WHAT NEEDS TO BE DONE – Copy exactly the stretch of data below from the line with "Delete the Puma category with trash icon" through the line with "Click the サイト間を検索", including both of those lines.

(Saved entries)

▼▼▼

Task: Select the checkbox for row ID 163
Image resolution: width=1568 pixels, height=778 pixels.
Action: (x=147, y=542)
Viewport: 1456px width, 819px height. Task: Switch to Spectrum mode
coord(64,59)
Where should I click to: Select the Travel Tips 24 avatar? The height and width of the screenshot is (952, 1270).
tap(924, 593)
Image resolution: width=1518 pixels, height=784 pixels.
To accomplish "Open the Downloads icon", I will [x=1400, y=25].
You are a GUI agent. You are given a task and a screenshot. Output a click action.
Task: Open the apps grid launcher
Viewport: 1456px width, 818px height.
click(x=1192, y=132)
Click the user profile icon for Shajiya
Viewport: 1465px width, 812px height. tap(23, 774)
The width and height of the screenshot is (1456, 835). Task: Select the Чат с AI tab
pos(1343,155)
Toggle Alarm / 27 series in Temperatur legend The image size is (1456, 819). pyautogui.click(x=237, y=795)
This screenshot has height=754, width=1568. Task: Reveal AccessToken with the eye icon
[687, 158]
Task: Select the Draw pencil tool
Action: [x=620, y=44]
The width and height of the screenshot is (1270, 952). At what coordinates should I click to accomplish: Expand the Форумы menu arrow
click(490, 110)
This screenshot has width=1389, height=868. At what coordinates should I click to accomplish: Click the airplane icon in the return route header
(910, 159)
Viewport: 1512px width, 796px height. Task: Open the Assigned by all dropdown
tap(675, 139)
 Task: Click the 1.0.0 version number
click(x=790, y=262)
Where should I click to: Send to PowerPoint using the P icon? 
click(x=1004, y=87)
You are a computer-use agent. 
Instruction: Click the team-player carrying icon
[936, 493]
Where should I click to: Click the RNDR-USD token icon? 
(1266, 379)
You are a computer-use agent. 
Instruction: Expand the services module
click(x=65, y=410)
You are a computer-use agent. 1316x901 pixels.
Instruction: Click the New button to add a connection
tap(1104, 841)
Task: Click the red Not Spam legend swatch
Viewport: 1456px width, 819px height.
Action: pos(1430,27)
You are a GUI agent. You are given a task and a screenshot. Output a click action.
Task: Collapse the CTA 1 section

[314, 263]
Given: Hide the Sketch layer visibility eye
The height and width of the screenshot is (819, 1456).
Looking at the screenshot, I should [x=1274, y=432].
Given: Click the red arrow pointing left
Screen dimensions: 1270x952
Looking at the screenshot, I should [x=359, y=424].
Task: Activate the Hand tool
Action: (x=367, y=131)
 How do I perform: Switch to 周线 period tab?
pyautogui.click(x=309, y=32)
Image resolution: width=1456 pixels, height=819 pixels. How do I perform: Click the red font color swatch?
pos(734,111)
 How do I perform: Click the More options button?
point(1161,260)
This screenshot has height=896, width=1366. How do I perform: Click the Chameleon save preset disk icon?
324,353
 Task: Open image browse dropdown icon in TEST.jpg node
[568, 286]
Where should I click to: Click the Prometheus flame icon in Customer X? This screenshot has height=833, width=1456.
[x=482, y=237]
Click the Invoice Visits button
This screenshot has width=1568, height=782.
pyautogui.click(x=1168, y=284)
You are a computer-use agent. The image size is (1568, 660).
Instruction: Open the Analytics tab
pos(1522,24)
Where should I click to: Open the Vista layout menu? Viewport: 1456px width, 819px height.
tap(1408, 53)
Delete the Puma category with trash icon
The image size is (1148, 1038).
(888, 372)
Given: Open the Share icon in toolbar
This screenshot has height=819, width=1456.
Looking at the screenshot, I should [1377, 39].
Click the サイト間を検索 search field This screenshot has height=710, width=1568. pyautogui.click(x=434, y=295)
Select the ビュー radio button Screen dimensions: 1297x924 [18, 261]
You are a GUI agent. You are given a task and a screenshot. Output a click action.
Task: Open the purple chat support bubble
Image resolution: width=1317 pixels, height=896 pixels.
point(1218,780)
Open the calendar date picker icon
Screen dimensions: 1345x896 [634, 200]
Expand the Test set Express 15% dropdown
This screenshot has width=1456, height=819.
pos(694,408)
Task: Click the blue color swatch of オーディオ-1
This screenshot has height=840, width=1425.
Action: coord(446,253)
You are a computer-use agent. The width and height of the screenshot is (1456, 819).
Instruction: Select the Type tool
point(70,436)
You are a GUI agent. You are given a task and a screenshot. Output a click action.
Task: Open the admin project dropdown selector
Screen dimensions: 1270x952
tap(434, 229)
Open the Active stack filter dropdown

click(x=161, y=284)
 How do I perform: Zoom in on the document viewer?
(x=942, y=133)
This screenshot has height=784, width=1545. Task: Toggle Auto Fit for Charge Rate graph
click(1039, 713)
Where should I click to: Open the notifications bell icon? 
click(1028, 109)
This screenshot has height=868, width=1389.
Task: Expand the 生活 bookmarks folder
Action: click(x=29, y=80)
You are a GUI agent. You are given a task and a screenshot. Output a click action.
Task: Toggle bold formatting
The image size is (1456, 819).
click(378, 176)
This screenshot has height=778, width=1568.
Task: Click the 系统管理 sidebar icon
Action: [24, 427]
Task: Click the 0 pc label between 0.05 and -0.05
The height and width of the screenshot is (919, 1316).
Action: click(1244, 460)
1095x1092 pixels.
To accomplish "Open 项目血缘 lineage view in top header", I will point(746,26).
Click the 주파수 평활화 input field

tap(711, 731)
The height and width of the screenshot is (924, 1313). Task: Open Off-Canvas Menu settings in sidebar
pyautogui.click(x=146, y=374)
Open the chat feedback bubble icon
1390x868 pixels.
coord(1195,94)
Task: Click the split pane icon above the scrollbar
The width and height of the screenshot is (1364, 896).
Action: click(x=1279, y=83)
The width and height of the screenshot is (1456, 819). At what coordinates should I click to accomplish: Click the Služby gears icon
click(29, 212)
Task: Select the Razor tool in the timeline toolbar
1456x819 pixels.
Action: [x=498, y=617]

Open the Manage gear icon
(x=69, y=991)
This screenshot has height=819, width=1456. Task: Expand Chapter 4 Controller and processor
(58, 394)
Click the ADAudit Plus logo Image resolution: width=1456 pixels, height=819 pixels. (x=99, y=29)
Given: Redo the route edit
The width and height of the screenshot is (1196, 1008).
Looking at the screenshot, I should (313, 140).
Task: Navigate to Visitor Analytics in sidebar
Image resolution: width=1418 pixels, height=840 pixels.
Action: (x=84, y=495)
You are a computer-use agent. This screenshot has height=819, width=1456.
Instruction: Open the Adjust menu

▲▲▲

TASK RESULT –
Delete the Puma category with trash icon
The image size is (1148, 1038).
(888, 372)
Given: Open the Share icon in toolbar
This screenshot has height=819, width=1456.
Looking at the screenshot, I should [1377, 39].
Click the サイト間を検索 search field This screenshot has height=710, width=1568. pyautogui.click(x=434, y=295)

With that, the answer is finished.